• _Brief_: Below, find each line holding "account" and state how many there are, using the number alone.

• _Listed records_:
======

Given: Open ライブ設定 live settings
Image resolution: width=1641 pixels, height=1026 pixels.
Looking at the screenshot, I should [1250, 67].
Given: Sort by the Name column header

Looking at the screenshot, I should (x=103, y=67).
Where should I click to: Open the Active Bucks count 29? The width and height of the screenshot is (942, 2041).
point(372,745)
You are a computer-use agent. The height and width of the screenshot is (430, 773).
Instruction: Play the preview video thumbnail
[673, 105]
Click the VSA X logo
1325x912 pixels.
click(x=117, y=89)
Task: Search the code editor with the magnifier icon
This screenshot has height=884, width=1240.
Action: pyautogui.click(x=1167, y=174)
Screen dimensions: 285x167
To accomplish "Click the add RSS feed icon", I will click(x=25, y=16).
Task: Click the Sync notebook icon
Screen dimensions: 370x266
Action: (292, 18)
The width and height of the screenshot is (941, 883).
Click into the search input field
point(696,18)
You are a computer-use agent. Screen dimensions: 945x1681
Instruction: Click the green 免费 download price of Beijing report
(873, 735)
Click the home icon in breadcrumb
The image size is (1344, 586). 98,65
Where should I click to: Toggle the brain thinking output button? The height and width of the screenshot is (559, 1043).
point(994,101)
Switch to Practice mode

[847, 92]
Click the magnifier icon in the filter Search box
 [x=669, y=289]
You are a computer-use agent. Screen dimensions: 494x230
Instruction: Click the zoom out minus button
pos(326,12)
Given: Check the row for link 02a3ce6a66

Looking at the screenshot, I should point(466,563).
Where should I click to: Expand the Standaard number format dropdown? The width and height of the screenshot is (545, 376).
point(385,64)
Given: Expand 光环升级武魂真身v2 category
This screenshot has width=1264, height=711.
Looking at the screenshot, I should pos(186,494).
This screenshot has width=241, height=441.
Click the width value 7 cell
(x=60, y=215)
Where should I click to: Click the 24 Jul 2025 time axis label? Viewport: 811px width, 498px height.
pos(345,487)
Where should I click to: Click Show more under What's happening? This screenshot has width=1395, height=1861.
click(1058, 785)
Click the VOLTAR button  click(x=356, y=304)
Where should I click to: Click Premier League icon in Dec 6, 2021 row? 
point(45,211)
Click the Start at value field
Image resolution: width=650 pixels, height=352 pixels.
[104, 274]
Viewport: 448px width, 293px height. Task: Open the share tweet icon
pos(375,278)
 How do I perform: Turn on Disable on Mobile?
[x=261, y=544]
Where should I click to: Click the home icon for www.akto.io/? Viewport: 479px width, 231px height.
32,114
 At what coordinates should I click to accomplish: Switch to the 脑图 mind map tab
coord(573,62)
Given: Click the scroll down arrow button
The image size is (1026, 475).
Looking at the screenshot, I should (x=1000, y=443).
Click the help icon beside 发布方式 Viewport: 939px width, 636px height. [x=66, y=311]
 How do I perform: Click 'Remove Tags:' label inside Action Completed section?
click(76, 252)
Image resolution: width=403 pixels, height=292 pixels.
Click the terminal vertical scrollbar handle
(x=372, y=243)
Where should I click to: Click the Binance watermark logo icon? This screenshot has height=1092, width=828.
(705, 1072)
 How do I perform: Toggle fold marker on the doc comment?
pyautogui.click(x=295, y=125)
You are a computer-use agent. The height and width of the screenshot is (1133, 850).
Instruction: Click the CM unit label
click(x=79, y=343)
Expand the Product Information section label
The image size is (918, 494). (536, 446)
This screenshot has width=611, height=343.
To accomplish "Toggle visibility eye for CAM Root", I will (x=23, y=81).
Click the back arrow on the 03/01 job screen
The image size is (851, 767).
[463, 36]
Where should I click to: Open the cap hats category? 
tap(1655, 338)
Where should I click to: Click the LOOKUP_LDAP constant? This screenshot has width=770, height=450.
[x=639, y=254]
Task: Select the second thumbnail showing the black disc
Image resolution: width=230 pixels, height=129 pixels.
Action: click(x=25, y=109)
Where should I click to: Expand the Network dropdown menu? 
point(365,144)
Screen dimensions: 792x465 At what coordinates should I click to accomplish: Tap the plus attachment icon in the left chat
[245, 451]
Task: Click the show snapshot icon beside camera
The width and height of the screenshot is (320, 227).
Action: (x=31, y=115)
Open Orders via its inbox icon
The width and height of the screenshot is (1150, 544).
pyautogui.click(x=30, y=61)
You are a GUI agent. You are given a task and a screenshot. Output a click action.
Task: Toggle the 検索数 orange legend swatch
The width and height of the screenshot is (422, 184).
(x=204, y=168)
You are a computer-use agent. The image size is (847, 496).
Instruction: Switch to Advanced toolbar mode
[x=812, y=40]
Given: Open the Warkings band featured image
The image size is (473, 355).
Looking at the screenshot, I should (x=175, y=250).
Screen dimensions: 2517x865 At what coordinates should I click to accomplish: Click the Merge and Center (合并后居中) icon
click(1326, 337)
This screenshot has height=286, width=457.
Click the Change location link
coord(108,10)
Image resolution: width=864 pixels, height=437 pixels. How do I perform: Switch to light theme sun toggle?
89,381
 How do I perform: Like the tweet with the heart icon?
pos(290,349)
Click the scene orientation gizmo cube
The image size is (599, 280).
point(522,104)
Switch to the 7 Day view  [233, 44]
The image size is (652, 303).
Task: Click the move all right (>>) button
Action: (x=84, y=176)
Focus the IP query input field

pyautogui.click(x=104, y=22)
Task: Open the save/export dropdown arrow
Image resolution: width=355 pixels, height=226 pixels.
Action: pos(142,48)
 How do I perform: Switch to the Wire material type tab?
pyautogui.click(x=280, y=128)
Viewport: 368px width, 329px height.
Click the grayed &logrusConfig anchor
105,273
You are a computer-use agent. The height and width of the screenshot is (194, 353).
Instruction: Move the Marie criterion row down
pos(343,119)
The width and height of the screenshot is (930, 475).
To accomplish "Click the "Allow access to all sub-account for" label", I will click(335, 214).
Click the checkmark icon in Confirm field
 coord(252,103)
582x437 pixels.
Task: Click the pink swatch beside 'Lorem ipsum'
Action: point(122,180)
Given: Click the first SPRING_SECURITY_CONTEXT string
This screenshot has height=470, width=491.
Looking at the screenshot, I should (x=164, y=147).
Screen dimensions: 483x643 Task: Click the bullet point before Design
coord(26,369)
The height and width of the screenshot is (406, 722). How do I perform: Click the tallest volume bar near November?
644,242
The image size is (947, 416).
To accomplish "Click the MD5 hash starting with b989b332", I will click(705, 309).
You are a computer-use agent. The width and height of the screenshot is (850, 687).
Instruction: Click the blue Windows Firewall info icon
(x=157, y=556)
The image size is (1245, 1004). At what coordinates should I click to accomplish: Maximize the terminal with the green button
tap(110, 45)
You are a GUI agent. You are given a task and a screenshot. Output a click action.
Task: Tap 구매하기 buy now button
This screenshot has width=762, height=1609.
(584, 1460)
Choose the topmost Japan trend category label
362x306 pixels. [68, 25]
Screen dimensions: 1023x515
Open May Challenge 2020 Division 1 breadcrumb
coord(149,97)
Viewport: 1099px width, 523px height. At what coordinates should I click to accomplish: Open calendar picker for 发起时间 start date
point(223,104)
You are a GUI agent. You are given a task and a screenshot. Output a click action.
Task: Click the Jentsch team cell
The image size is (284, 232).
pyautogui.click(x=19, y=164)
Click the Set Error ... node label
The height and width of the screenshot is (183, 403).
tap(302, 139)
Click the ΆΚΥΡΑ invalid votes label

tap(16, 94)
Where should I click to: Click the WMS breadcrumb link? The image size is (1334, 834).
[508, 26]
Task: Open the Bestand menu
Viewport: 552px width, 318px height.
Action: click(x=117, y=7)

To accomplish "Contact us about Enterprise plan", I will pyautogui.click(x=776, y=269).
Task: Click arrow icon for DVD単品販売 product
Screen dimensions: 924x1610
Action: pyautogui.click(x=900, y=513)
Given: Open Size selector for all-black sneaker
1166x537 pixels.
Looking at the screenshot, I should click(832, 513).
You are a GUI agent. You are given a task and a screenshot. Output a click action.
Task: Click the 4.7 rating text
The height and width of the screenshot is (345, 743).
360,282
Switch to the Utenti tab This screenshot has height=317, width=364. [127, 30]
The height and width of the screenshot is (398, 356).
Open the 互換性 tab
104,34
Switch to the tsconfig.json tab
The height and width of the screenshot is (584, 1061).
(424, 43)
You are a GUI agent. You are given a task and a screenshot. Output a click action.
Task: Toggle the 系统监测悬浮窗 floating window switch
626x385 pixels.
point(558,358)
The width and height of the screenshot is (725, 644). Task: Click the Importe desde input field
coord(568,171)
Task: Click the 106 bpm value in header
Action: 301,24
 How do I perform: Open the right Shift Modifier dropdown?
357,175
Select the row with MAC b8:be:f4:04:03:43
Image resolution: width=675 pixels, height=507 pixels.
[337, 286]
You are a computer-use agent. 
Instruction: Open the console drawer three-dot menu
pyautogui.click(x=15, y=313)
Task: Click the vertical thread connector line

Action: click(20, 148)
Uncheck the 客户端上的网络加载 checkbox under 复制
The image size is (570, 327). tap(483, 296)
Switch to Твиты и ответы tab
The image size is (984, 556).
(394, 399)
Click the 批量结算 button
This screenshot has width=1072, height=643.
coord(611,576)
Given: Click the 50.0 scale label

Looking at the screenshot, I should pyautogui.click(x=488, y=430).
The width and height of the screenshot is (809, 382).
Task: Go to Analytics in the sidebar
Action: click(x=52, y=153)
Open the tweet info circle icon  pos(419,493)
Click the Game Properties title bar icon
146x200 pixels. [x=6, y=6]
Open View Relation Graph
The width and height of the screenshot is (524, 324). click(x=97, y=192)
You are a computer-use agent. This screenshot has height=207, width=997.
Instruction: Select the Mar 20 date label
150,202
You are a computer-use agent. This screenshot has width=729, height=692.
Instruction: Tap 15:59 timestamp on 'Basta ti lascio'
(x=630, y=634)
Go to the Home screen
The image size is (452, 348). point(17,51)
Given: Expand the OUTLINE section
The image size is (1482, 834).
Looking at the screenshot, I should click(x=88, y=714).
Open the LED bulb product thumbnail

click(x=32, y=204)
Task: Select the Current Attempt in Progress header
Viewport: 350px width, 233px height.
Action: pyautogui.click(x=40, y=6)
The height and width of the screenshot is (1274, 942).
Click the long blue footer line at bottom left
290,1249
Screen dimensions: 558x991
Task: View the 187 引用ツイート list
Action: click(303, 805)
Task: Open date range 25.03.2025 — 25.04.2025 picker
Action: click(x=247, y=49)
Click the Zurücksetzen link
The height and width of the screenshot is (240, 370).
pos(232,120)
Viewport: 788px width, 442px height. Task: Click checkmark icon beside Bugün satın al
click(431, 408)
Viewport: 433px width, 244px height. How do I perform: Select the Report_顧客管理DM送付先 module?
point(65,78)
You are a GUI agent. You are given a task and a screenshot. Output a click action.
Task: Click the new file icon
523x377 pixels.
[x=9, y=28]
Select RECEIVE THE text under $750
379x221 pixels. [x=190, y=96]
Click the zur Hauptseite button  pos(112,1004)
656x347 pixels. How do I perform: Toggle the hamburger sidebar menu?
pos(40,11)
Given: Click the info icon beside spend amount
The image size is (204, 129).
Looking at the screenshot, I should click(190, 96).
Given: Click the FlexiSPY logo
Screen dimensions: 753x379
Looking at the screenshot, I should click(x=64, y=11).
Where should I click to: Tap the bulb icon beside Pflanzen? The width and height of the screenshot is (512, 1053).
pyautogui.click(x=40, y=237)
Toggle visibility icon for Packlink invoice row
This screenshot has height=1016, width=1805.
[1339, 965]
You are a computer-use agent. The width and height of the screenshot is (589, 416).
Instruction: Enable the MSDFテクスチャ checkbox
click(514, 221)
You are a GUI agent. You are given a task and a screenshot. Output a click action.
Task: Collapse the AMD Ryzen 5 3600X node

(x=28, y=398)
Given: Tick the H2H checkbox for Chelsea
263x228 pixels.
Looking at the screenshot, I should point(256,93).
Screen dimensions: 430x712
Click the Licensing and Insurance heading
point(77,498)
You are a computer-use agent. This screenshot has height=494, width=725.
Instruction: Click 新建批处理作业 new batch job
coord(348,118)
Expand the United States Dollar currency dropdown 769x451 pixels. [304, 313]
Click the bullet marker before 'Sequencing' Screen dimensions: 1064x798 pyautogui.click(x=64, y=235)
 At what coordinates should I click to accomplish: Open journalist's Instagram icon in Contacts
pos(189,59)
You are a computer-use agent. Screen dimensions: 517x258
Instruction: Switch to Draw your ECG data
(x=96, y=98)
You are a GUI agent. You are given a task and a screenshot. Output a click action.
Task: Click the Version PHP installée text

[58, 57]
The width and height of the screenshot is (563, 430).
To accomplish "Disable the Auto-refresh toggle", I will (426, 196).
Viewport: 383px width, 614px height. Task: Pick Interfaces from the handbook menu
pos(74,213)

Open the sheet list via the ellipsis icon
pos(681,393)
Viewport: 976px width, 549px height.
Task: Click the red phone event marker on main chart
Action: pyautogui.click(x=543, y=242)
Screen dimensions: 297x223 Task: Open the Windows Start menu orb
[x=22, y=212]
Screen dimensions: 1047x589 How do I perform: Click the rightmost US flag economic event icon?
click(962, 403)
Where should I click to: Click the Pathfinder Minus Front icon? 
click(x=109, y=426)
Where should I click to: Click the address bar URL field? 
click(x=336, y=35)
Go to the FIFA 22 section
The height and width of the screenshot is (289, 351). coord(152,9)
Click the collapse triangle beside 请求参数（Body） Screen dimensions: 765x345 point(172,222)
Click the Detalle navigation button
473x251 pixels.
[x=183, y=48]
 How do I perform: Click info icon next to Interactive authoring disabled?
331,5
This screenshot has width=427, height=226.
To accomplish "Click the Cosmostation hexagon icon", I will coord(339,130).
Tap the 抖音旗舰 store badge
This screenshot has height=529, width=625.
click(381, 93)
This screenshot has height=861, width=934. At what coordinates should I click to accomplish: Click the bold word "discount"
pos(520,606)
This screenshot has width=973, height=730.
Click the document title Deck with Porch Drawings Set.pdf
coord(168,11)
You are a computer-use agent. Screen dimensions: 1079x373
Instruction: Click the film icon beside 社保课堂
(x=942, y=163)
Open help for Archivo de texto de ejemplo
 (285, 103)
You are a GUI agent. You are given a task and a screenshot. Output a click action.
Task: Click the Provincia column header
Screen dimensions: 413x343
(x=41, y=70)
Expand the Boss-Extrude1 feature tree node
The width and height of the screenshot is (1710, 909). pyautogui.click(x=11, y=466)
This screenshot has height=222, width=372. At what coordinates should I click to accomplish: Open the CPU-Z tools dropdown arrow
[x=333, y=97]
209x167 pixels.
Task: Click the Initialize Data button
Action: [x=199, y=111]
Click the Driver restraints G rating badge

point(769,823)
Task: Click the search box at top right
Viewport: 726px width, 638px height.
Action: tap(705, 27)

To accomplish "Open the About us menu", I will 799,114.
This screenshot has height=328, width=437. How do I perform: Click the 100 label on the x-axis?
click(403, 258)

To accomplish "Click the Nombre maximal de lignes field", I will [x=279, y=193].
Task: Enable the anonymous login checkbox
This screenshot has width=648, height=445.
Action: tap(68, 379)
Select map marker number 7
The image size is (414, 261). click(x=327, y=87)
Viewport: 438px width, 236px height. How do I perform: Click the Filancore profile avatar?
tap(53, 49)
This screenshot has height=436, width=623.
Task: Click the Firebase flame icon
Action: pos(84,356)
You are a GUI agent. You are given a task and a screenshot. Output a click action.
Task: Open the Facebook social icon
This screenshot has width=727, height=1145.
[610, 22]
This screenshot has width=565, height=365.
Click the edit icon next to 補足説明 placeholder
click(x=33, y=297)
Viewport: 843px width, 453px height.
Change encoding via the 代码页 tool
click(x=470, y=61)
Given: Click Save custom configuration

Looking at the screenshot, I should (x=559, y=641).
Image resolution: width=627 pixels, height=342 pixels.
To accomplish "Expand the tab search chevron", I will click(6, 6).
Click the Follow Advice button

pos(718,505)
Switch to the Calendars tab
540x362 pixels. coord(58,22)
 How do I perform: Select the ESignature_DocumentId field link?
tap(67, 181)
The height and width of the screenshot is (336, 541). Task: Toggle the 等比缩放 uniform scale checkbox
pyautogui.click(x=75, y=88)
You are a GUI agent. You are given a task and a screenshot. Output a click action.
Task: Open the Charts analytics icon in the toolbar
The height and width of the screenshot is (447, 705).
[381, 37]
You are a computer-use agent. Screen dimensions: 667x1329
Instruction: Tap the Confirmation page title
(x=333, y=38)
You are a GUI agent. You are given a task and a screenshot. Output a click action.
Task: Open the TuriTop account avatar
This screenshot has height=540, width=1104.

======

• _Written solution_: 2